Selection.

# 150gal european tank construction.



## desaza (Apr 1, 2007)

some plywoods and styrofoam to start Vivarium.










Basic framework. 










arranging backboard.










same work with both sides.










stream work. I hope it turns out like a real valley.










rough touch. just to give me an idea of final look.










shaping and painting with cement.










same work.










european style front door.










again, working on stream line.










coloring rocks more specifically.










I still have to work on it, but so far so good


----------



## melas (Oct 24, 2007)

Very cool! What is the material you used on either side of the euro vent?


----------



## Arizona Tropicals (Feb 15, 2010)

Looks really good, will have to keep an eye on this one for sure!


----------



## Julio (Oct 8, 2007)

great project, love the detail on the rock work!!


----------



## akraemer2 (Jan 3, 2010)

I agree with Julio - those rocks look great!

-Andy


----------



## ynotnad (Dec 21, 2009)

Looks amazing, the way the steam goes into the pool/pond area looks so natural. Can not wait to see your progress.


----------



## eos (Dec 6, 2008)

Damn that looks sweet! Nice background work!


----------



## Reefer420 (Oct 18, 2009)

awesome work, can't wait to see the finished product... nice avatar, Spain is looking good for World Cup.


----------



## JJhuang (Feb 5, 2010)

Looks really nice. Cant wait to see it planted!!! You make me jealous that i cant have a large tank =(. What are you planning on keeping in it?


----------



## wimvanvelzen (Nov 1, 2008)

That is looking great! Especially the streams look totally natural. Have you thought about creating a more boulder-like appearance of some of the background?

Keep us posted!


----------



## desaza (Apr 1, 2007)

melas said:


> Very cool! What is the material you used on either side of the euro vent?


Thanks! I used wood as material, which I got from market place


----------



## desaza (Apr 1, 2007)

TheHamr said:


> Looks really good, will have to keep an eye on this one for sure!


Thanks, I will try my best!


----------



## desaza (Apr 1, 2007)

Julio said:


> great project, love the detail on the rock work!!



Thank you, Julio!


----------



## desaza (Apr 1, 2007)

akraemer2 said:


> I agree with Julio - those rocks look great!
> 
> -Andy



Thank you, I got lucky to make those colors


----------



## desaza (Apr 1, 2007)

Dataset.
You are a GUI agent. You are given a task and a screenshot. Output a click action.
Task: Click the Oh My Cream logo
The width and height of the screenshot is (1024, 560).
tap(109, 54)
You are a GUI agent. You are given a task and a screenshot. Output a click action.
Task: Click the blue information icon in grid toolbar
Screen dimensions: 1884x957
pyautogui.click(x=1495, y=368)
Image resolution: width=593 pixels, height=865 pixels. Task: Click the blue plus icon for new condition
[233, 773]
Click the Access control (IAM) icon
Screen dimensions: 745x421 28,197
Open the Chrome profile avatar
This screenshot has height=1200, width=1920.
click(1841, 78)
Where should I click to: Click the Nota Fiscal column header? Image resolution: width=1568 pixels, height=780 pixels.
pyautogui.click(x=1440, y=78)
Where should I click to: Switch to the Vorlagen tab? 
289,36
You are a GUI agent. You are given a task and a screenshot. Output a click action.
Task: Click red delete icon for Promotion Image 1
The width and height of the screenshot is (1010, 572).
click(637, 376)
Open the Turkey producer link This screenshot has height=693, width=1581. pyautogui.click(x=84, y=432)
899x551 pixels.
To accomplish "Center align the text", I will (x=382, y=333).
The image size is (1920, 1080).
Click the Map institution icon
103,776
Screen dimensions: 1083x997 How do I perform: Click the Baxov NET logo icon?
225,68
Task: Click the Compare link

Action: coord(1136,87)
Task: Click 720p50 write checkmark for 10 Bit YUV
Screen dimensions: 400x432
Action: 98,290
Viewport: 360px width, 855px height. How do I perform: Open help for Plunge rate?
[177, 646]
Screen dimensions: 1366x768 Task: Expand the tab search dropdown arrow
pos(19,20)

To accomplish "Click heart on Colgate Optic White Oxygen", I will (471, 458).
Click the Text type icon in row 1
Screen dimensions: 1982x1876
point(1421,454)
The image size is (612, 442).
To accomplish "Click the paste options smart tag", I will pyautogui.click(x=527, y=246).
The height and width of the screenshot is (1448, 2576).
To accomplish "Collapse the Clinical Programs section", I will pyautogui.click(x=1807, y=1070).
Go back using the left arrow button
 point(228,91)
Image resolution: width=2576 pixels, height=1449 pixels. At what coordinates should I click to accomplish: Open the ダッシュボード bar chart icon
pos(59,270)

Tasks to complete.
1) Translate into Spanish this sentence from the tank-construction thread: "Have you thought about creating a more boulder-like appearance of some of the background?"
2) For each statement, say whether it agrees with the tank-construction thread, answering yes or no and quoting the deciding words: (a) The builder shaped and painted with cement. (b) The material on either side of the euro vent was stone. (c) Julio praised the detail on the rock work.

Results by task.
1) ¿Ha pensado en darle a parte del fondo una apariencia más parecida a la de grandes peñascos?

2)
(a) Yes: "shaping and painting with cement."
(b) No: "I used wood as material, which I got from market place"
(c) Yes: "great project, love the detail on the rock work!!"